Deux chercheurs ont mené une étude sur la « co-culture » entre espèces animales. Ce concept permet de comprendre les interactions et les évolutions culturelles entre les espèces animales (l’être humain compris), la manière dont elles peuvent s’influencer entre elles, voire participer à leurs survies. Les chercheurs ont pu mettre en évidence, aux quatre coins du monde, de véritables adaptations comportementales et cognitives entre les espèces.
Un mélange de cultures pour l’évolution
Chaque espèce a sa propre culture, qui participe à sa propre évolution. Cependant, étant donné que les animaux partagent des espaces communs, « la co-culture remet en question la notion de culture spécifique à une espèce, soulignant la complexité et l’interdépendance des sociétés humaines et animales, et entre les sociétés animales » selon Cédric Sueur et Michael Huffman. Deux populations d’espèces différentes peuvent s’entraider (et évoluer par extension), en ayant des activités synchronisées, dans un objectif d’intérêt unilatéral.

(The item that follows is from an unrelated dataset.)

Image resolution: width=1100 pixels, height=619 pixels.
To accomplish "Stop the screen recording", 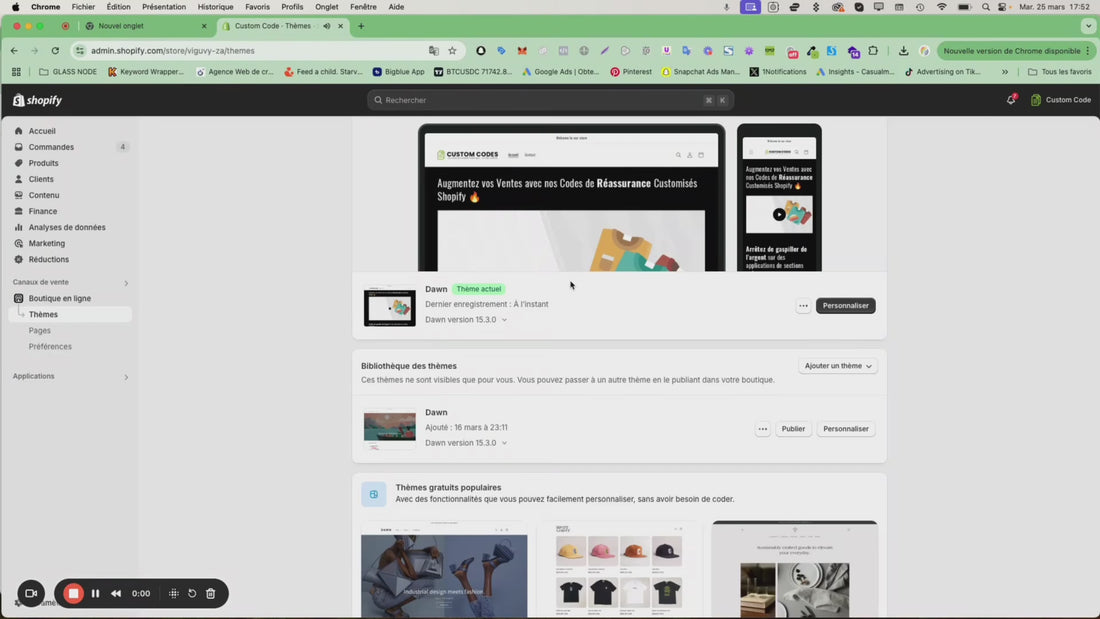I will (x=73, y=593).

Dans leur étude, les chercheurs ont mis en évidence divers cas d’échange culturel entre espèces. Les exemples sont très variés. Des co-cultures ont été observées entre humains et animaux pour la recherche de ressources, avec les oiseaux qui guident les humains jusqu’aux nids d’abeilles en Tanzanie et au Mozambique par exemple. Il existe aussi une chasse synchronisée et coopérative entre les corbeaux et les loups ou entre le faux orque et les grands dauphins. Cela peut aller encore plus loin avec notamment l’acquisition de plantes médicinales aboutissant à une culture médicinale partagée, ainsi que les comportements adaptatifs particulièrement complexes de la faune en milieu urbain.

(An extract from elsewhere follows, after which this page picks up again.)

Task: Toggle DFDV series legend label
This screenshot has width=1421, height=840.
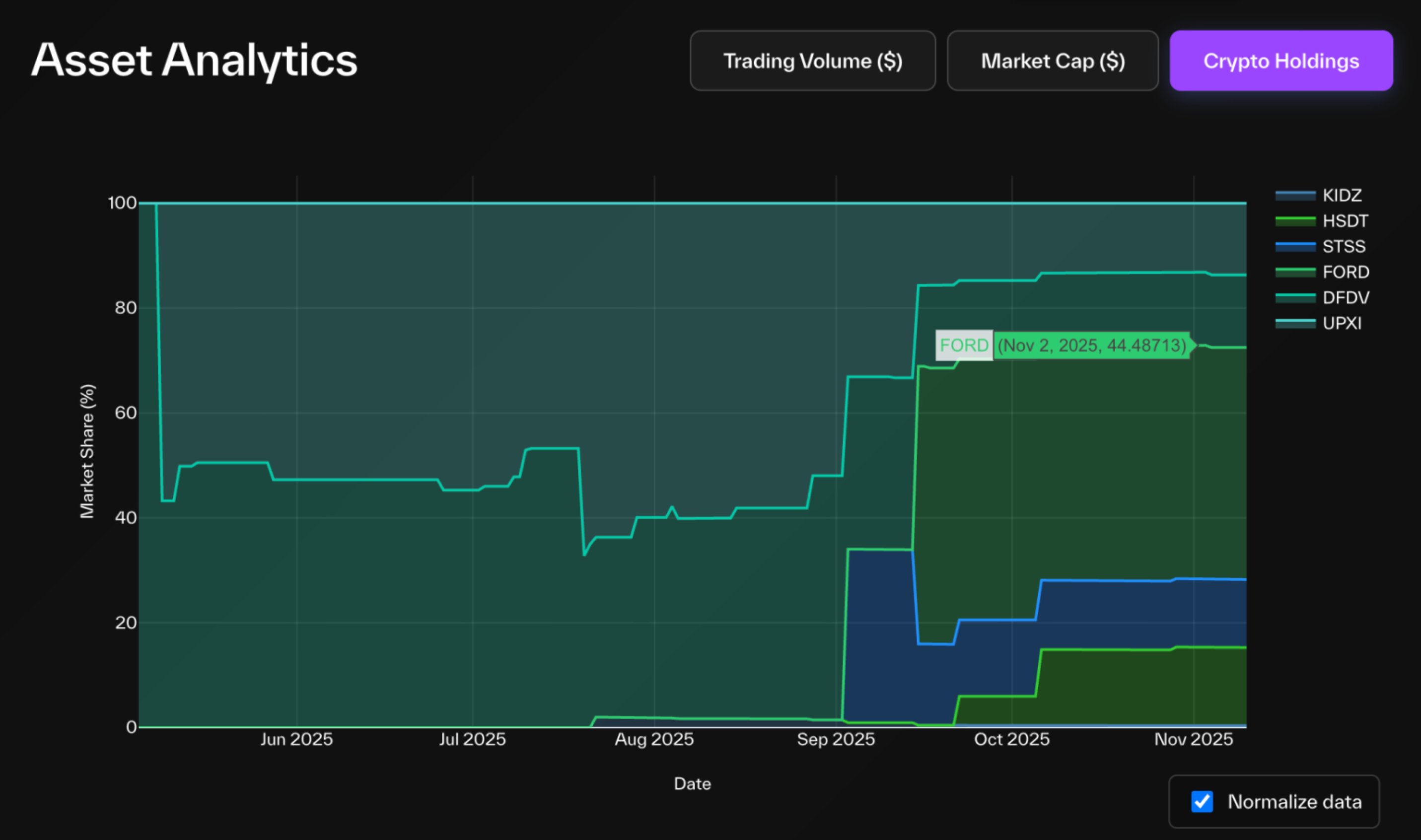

Selon les chercheurs, ce concept de « co-culture » pourrait même être l’un des moteurs de l’évolution génétique progressive des espèces. « Les comportements culturels qui améliorent la survie ou le succès reproductif dans un contexte particulier peuvent conduire à des changements dans les habitudes de population qui, au fil du temps, pourraient conduire à une sélection génétique », ont-ils expliqué.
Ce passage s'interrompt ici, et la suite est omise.